20日間で堆肥化。臭気対策で地域に信頼される施設へ
株式会社アース・コーポレーション 長野支店様
長野支店様では、昭和の時代から食品汚泥+食品残渣の堆肥化に取り組んでおられます。新しい堆肥化施設を立ち上げる際、課題となったのが「臭気」でした。周辺地域との共生を大切にしながら、堆肥の安定生産と臭気対策を両立させた取り組みについて、お話を伺いました。
臭気トラブルをゼロへ。地域との共生が何よりも大切
「とにかく最初は、臭いへのクレームが大変でした」。そう振り返るのは、長野支店で堆肥化事業を統括する市川様。当時新しく堆肥化施設を建てた場所は、住宅地にも近く、また過去に他社が堆肥化を行った際に大変な悪臭があったため、近隣住民から厳しいお声を頂いていた跡地でした。そのため、後から参入した長野支店様にとっても堆肥化の臭気が一番の懸念点でした。法的には規制をクリアしていても、住民の声に応えるために、自主的な対策が求められたのです。
まず着手したのは、臭気の「見える化」。発生源を特定するため、センサーによるモニタリングとログ取得を徹底。臭気が高まった際に自動でファンを稼働させるシステムを導入することで、ピンポイントでの制御が可能になりました。
「屋根にウレタン防水を施しただけで、クレームが激減しました。意外と見落とされがちな場所から漏れていたんですね」。
地元住民や区長も交えた説明会も開催。「隠さずオープンにすることが、信頼関係につながった」と語ります。
何年もかけて、住民の方々に納得していただけるよう尽力されました。
それでも、従来のブロワ方式ではまだまだ酸素供給が不足しており、未消化や悪臭の原因となっていました。そこで導入したのが、ミライエの堆肥化装置です。

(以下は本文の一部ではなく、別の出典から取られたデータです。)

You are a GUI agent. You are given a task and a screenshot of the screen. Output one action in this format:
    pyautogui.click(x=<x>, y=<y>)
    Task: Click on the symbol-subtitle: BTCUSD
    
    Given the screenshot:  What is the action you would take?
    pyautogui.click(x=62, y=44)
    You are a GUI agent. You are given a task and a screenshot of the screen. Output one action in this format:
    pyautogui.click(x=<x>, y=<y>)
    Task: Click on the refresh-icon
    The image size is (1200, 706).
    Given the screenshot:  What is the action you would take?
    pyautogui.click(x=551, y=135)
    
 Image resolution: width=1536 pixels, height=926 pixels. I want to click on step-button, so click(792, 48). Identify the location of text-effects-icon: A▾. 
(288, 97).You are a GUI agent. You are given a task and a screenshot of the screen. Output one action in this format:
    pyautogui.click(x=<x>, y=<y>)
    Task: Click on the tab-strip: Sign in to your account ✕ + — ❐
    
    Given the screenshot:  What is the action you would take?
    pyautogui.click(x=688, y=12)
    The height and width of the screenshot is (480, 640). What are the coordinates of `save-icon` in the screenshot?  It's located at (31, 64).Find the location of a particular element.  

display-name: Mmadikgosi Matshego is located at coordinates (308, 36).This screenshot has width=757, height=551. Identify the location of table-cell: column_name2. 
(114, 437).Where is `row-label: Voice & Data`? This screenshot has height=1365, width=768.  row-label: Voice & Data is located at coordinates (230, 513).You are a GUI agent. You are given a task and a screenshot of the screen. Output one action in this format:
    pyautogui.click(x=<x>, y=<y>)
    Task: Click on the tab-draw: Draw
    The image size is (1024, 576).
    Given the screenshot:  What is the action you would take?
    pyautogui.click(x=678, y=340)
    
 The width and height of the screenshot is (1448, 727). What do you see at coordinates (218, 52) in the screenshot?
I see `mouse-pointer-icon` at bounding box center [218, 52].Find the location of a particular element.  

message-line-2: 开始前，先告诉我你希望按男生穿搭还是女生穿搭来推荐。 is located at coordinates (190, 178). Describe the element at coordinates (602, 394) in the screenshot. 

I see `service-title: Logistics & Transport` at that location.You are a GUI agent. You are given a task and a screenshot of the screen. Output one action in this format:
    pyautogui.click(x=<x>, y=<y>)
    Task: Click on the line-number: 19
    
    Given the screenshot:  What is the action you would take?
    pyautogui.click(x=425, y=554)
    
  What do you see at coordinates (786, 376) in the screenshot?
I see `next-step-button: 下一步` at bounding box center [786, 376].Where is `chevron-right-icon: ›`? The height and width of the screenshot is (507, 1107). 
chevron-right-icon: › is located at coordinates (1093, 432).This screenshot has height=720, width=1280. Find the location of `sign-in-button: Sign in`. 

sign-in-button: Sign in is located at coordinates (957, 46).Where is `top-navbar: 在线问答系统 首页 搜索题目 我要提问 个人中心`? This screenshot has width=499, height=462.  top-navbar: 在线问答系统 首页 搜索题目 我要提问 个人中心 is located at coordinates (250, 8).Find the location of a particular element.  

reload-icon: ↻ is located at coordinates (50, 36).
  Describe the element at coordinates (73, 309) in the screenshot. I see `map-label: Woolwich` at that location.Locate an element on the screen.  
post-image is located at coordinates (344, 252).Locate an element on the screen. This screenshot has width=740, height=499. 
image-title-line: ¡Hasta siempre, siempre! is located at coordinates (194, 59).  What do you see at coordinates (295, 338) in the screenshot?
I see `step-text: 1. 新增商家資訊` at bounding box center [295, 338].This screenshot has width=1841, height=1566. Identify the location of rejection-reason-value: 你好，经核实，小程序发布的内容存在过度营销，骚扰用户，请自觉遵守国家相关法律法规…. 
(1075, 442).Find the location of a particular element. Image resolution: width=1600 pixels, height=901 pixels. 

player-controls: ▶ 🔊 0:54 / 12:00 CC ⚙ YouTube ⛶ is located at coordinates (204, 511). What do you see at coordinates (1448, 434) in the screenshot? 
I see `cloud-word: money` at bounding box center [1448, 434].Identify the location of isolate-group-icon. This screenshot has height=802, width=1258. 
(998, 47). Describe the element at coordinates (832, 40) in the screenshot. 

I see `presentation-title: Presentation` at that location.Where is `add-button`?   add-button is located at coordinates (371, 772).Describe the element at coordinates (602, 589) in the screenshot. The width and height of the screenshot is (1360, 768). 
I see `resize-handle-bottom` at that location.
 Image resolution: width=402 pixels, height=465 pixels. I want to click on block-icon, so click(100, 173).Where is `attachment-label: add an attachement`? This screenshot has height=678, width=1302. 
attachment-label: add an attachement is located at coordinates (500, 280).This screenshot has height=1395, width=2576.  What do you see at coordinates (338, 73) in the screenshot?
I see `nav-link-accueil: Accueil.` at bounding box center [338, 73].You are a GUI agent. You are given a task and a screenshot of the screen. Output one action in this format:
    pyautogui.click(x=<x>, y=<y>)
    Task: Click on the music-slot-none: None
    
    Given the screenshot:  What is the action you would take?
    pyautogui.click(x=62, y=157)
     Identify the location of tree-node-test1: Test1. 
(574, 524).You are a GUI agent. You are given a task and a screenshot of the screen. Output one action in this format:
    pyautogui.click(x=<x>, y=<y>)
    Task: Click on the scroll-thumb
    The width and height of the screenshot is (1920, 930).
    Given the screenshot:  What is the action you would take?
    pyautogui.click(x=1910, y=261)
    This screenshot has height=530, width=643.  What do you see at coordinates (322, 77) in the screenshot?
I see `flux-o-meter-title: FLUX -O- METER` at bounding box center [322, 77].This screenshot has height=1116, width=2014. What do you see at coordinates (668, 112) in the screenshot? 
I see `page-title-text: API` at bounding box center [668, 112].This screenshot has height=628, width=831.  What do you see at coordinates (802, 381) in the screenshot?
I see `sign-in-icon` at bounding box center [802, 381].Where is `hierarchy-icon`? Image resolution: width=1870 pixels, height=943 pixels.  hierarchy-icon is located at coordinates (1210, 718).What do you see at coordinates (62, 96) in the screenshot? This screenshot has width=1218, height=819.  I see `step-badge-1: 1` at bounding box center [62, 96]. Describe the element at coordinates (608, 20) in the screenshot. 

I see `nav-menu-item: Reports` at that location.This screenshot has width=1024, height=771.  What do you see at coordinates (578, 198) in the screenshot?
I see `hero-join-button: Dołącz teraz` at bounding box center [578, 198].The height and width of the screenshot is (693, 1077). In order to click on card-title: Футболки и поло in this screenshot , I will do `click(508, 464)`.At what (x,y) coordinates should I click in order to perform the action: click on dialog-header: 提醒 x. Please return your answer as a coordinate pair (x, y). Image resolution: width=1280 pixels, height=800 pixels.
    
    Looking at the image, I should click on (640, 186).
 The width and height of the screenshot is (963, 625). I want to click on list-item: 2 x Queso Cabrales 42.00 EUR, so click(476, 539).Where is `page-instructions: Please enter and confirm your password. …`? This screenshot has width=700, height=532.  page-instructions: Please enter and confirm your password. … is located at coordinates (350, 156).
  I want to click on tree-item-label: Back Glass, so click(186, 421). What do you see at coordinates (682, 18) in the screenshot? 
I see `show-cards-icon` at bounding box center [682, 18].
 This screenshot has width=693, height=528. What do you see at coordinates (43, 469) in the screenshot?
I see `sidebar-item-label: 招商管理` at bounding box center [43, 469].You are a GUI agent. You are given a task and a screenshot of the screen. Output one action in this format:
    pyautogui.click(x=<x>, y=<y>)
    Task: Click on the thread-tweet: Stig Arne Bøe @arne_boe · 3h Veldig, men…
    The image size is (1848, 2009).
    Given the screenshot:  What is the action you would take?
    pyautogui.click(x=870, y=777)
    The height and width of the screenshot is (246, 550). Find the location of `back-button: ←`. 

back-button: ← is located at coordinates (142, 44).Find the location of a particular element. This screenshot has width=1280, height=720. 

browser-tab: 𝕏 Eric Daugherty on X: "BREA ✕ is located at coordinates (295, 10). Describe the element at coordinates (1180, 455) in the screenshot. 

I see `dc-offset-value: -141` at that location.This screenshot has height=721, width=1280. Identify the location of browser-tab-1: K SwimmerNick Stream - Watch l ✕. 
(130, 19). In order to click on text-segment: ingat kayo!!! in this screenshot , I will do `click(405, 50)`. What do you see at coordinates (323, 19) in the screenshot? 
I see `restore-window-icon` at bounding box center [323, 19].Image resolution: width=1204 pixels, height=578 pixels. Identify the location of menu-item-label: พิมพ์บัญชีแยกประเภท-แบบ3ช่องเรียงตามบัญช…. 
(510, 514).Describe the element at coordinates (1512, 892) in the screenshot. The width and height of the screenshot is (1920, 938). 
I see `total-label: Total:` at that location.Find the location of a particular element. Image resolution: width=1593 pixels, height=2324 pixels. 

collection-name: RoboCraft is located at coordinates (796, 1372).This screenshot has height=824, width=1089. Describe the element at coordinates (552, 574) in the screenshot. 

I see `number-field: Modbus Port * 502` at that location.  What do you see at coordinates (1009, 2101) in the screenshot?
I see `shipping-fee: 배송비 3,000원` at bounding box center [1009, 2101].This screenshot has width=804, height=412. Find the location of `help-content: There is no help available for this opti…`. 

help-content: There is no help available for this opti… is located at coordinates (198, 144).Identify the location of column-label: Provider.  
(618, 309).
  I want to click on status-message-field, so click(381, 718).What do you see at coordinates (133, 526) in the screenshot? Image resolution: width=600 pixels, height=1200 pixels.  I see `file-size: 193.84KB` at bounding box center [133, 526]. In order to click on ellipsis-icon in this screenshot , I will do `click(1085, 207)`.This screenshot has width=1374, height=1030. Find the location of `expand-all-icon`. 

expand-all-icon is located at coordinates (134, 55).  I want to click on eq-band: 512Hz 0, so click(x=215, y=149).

イージージェット、ヒータレス温風機の導入で、臭気指数も大きく改善
徹底した原料管理と、発酵槽から出る臭気の低減にも力を入れる中で、その一環としてイージージェットとヒータレス温風機を導入されました。
「原料投入後2日目には温度がしっかり上がり、安定した発酵につながっている」と評価してくださっています。
堆肥化工程においては、水分調整や副資材の工夫により、およそ20日間の堆積で堆肥化を完了。
また、気温がマイナス10℃に下がる冬場や40℃近くまで上がる夏場でも、発酵槽内部の温度は80℃前後まで上昇し、ブロワとイージージェットの併用により十分な発酵状態になります。厳しい環境条件でも、安定した堆肥化が実現できている点は大きな強みです。
堆肥は現在、県内外の農家さんに幅広く利用されており、「作物の品質が向上した」「収量が増えた」といった評価が口コミで広がっています。
安定した堆肥品質と出荷体制づくりへ
臭気問題の解消だけでなく、堆肥そのものの品質や生産性にも気を配られています。副資材の配合や季節ごとの水分調整、ふるい分けなどを丁寧に行い、現在では年平均14,000トンの原料を処理し、約4,000トンの製品を出荷。
「堆肥の需要期が春と秋に集中するので、農家さんに保管場所を確保してもらうなどの工夫もしています」と語ってくださいました。口コミで大規模農家からの採用も増え、今では野沢菜などの土壌改良資材としても好評を得ているそうです。
今後の期待と課題
施設運営の中で、現場の床面の摩耗など、ハード面の改善への要望も聞かれました。
「ローダーで削れる部分をガイドで守るような設計があるとありがたいですね。コストと耐久性のバランスが難しいですが、改善の余地があると思います」。
というご意見をいただき、今後の装置改善へも期待を寄せてくださっています。
地域とともにある堆肥化事業。そのためにも見えない課題と向き合い、着実に改善を積み重ねる長野支店様の取り組みは、全国の施設にとっても大きなヒントになりそうです。

左は(株)アース・コーポレーション 長野支店:市川様、右は弊社代表:島田
お客様について

株式会社アース・コーポレーション 長野支店 様
(株)アース・コーポレーション 長野支店様は、長野県大町市に拠点を置き、もともと水処理事業を主軸に地域の環境インフラを支えてきました。昭和50年代より堆肥化事業にもいち早く取り組み、地域の資源循環と環境保全に貢献。現在では、年間約14,000トンの原料を受け入れ、農業分野に高品質な堆肥を安定供給しています。地域との共生を大切にし、臭気対策や品質向上にも積極的に取り組む姿勢が、多くの農家や関係者から信頼を集めています。